III - Diglossie

Le concept même de bilinguisme devient très vite inopérant, trop abstrait lui aussi, trop théorique, trop idéal pour cerner la réalité changeante des échanges.

C'est de diglossie dont il est question quand, dans le concret sociologique, les langues en contact ne peuvent jamais avoir un statut identique, le même prestige, la même performance.

Essayons de clarifier ce concept par opposition à celui de bilinguisme avec lequel il est souvent confondu du fait de leur proximité sémantique.

Le bilinguisme, précise J.P. Jardel (1979), caractériserait un comportement et la diglossie, une situation sociale.

Le mot diglossie, utilisé à l'origine par l'helléniste Psichari pour décrire la situation linguistique de la Grèce antique où coexistaient le grec écrit et le grec parlé, a été repris ensuite par C. Ferguson (1959).

Ce dernier l'emploie pour parler d'une société disposant d'au moins deux langues. Ces langues, cependant, doivent avoir des aires d'usages spécifiques sans qu'il y ait d'interférences entre elles. La première langue est la langue de la culture et des relations formelles utilisée pour l'enseignement, dans la fonction publique et la presse ; l'autre langue est employée dans la vie quotidienne (conversation entre amis, rapports domestiques). Elle est rarement codifiée.

Les conditions d'acquisition diffèrent. La variété haute est généralement apprise à l'école par le biais d'un enseignement formel, alors que la variété basse est apprise dans les mêmes conditions qu'une langue maternelle, ce qui se traduit par une différence certaine dans la maîtrise respective des deux langues et les niveaux de langue concernés. En outre, les rapports parents-enfants et les échanges des enfants entre eux se font la plupart du temps dans cette langue.

Le concept de diglossie se précise avec les travaux de J. J. Gumperz (1961, p. 130), qui considère que «la diglossie peut être envisagée non seulement dans les sociétés plurilingues reconnaissant officiellement les langues utilisées dans les communications internes mais également pour les sociétés usant de dialectes différents à côté d'une langue officielle, à condition que les langues en présence soient fonctionnellement différenciées».

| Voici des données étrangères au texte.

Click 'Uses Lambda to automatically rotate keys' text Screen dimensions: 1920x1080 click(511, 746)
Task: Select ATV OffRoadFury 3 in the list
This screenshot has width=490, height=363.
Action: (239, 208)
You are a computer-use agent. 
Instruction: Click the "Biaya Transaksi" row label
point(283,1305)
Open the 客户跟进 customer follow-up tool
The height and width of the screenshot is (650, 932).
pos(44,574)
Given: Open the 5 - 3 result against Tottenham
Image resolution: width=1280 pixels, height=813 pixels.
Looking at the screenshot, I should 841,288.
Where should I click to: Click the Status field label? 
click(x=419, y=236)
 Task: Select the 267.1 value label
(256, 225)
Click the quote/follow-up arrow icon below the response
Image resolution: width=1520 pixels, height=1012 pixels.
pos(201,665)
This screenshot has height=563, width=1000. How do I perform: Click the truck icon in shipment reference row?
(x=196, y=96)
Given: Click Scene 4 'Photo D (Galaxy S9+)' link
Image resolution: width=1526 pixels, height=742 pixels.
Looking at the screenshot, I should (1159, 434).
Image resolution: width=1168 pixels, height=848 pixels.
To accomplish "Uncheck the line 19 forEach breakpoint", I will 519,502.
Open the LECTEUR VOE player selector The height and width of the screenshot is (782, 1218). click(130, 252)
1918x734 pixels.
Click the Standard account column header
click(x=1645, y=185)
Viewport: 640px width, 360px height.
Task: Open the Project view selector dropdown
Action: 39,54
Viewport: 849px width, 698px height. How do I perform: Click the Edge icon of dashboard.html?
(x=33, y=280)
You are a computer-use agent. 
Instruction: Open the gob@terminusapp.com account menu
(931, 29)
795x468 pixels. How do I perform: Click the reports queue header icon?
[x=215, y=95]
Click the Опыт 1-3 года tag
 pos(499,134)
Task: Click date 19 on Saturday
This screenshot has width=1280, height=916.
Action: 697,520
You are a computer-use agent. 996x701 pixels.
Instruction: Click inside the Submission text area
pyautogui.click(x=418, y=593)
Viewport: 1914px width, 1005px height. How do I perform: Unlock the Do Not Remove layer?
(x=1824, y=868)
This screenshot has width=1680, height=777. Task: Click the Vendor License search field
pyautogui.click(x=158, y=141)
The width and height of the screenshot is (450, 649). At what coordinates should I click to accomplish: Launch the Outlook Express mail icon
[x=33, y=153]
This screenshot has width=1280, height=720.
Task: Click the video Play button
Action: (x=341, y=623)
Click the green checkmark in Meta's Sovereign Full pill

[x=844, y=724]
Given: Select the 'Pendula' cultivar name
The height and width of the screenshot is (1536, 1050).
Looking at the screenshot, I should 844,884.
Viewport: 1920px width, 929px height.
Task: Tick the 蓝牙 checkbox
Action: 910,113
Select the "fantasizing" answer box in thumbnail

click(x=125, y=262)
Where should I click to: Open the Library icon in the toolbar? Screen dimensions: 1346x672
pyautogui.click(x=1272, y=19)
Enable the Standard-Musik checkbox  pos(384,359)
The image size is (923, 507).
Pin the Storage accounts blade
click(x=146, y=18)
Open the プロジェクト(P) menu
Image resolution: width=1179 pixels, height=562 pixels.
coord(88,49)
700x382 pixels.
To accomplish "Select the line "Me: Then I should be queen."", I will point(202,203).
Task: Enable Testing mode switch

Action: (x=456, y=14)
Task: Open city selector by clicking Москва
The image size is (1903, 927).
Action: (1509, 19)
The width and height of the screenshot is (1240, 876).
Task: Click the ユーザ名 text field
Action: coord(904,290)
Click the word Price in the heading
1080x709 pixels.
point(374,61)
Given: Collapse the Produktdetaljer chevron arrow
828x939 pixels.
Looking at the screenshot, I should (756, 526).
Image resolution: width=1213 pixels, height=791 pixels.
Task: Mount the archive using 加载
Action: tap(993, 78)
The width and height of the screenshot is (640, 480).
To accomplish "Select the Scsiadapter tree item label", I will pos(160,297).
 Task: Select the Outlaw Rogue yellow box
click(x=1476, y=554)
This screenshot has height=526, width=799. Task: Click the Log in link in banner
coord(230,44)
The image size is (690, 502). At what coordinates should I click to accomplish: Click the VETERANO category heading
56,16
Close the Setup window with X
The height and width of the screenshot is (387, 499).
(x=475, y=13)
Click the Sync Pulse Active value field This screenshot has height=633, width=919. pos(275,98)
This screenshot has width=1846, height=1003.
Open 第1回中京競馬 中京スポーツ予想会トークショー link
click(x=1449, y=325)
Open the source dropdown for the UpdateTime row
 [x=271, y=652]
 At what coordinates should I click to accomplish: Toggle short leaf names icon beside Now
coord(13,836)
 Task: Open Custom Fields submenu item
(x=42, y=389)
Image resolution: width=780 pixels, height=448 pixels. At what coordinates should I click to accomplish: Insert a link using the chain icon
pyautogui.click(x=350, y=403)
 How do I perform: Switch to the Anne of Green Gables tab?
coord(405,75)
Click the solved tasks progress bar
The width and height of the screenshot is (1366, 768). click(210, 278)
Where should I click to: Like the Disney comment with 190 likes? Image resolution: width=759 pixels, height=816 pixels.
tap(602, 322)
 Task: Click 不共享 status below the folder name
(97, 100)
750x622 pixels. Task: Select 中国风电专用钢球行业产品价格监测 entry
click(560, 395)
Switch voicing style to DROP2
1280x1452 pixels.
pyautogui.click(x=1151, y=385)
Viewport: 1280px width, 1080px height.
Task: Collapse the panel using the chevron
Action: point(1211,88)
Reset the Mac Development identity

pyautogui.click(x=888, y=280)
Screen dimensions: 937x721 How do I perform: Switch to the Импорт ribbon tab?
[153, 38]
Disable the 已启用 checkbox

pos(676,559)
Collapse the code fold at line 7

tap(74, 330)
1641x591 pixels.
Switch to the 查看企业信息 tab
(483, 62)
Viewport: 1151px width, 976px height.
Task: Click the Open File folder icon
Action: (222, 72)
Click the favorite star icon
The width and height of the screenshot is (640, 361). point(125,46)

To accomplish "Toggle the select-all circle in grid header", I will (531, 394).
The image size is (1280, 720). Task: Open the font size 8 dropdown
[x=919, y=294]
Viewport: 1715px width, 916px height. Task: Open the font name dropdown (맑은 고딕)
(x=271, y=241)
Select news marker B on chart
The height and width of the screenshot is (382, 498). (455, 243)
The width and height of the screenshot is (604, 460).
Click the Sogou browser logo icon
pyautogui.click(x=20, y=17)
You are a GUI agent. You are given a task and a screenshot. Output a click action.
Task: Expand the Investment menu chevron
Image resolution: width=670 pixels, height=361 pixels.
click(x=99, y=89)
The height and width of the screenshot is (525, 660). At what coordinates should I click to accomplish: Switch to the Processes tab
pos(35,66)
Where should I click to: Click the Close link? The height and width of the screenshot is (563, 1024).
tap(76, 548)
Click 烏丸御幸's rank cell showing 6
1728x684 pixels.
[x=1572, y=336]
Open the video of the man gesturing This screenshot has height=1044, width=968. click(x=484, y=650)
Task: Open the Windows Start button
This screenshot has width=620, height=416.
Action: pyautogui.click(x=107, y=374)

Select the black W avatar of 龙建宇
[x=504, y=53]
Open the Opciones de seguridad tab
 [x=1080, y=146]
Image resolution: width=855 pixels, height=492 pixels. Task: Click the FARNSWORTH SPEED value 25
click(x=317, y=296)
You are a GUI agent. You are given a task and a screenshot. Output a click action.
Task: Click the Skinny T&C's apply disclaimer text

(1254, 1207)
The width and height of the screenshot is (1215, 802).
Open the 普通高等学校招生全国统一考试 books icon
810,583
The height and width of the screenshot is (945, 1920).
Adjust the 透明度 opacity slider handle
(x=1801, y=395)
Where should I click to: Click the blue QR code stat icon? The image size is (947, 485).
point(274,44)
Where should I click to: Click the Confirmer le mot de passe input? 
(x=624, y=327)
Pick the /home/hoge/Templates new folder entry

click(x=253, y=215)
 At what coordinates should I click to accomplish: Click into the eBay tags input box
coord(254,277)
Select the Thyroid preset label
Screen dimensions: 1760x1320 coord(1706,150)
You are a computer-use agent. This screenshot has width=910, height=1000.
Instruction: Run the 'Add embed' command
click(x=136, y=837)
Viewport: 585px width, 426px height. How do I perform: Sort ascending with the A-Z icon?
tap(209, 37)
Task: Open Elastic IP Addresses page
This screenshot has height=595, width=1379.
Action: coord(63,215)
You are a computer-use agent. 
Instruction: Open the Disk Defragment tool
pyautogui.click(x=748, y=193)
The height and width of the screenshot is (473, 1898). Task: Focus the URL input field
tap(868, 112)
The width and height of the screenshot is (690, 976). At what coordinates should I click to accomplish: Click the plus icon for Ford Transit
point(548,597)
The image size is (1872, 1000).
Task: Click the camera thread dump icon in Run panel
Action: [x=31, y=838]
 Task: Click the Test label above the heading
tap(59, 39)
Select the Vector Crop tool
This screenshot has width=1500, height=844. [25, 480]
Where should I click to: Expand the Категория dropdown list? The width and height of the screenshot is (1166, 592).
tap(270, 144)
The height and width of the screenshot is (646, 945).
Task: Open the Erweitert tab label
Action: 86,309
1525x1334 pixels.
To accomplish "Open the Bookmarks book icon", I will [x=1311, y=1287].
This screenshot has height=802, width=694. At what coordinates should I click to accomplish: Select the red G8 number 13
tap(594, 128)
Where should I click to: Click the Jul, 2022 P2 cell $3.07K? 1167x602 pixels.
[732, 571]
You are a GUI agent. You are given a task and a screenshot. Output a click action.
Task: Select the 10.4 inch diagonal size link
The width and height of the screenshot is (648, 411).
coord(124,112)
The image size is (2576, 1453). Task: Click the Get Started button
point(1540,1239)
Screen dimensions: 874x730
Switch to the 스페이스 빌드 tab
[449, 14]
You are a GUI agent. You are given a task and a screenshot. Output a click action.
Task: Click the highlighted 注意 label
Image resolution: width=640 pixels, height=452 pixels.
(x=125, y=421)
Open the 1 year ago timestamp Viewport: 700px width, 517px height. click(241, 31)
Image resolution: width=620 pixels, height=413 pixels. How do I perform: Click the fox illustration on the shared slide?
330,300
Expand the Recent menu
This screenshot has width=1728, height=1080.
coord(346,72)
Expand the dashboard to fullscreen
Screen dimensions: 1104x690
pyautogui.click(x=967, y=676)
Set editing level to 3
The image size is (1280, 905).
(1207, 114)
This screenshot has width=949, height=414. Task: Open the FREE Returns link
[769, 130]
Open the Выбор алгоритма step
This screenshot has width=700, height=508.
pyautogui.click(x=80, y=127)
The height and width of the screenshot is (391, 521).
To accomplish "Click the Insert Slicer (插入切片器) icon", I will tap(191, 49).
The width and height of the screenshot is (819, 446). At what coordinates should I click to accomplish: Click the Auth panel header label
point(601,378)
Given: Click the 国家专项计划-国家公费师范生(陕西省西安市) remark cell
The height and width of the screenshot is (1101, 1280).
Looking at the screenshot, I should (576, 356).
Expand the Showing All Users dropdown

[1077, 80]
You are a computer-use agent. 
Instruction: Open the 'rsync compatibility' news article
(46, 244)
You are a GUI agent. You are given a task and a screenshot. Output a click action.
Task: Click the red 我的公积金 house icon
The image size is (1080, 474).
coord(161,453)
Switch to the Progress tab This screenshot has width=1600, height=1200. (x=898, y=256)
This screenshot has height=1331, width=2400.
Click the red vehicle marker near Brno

L'emploi du terme de "diglossie" suscite cependant des réserves comme en témoignent les réticences d'A. Martinet (1970). En effet il réfute la spécialisation des termes qui limite l'emploi de bilinguisme aux situations où les deux langues ont un statut identique, et spécialise le second dans les situations de coexistence d'une variété de prestige et d'une autre plus familière.

Il y a selon lui «tant de possibilités diverses de symbiose entre deux idiomes, qu'on peut préférer conserver un terme comme bilinguisme qui les recouvre toutes, plutôt que de tenter une classification sur la base d'une dichotomie simpliste» (p. 148).

On retiendra également la définition de D. Daoust et J. Maurais (1987, p. 15) : «Par delà les variations dans la définition de la diglossie [...], c'est l'existence d'un rapport de force, soit entre deux langues, soit entre deux variétés d'une même langue, qui est ici la caractéristique essentielle».

La diglossie est donc généralement perçue comme un état de déséquilibre.

Pour R. Dermerguerian (1992, p. 636) «l'arménien est en état de diglossie par rapport au français dans la mesure où ce dernier, étant l'instrument de l'administration et d'un Etat organisé, a naturellement un statut supérieur à l'arménien, dont l'usage se limite à la communication écrite ou orale et à la création culturelle».

Cet auteur expose l'influence que peut exercer cet état de diglossie : par exemple, la création ou l'apparition de concepts nouveaux dans la langue dominante qui seront introduits, sans besoin réel, dans la langue dominée, soit par l'emprunt, soit par le calque – nous entendons par calque la traduction d'un élément lexical ou d'une structure syntaxique du français en arménien mais inacceptable dans cette dernière – .

Ces expressions calquées, compréhensibles uniquement du groupe linguistiquement significatif installé en France, sont le résultat des conditions atypiques dans lesquelles évolue la langue, de l'aspect de communauté linguistique non territorialisée et de langue diasporique posant le problème de la norme.

ex.: expressions "3ème âge" et "remède de cheval" relevées en France dans la presse écrite arménienne.

R. Dermerguerian (ibid., p. 639) envisage même que «la spécificité des conditions dans lesquelles fonctionne l'arménien occidental peut conduire, à long terme, à une nouvelle ramification de la langue en plusieurs dialectes».

A la lecture de la presse issue de différentes communautés linguistiques arméniennes, il constate un phénomène provenant du défaut d'unité et de coordination dans la création de termes nouveaux dans l'ensemble de la branche (le même concept est exprimé par des unités lexicales différentes, créant ainsi des doublets ou des triplets) ainsi que l'afflux de mots étrangers dans la pratique orale de la langue, ce qui progressivement favorise leur introduction dans la langue écrite.